What to work on: Go over the entries and report the lines where the word "agent" occurs.

Data records:
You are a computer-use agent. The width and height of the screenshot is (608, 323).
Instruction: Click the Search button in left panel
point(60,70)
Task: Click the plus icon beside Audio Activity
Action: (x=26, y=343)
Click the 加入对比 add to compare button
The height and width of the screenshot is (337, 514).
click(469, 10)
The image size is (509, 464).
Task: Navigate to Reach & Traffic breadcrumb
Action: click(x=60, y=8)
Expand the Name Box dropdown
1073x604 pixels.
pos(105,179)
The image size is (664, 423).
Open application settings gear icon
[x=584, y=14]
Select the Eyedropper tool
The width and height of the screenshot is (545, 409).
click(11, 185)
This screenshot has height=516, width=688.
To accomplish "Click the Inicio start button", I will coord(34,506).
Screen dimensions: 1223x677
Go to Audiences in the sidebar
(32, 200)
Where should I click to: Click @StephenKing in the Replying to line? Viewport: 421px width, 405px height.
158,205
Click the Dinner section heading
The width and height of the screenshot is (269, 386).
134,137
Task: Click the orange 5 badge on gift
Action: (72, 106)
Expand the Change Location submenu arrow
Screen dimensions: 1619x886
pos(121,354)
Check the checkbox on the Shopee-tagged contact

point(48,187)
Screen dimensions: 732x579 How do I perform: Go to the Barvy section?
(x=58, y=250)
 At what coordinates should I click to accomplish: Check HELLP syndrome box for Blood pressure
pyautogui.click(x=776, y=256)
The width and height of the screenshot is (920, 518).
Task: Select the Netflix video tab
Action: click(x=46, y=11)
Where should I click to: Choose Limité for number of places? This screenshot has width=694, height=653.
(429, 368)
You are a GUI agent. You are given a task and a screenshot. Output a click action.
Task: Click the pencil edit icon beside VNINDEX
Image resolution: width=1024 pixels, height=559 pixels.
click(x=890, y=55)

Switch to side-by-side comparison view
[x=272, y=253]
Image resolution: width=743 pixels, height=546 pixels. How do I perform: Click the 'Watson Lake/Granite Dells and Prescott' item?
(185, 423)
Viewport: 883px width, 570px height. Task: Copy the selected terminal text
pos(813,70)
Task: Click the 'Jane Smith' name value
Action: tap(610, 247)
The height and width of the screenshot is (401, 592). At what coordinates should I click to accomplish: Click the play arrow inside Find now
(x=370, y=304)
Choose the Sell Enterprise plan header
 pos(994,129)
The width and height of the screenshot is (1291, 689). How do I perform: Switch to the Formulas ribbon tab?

Result:
You are a computer-use agent. The width and height of the screenshot is (608, 323).
You are a GUI agent. You are given a task and a screenshot. Output a click action.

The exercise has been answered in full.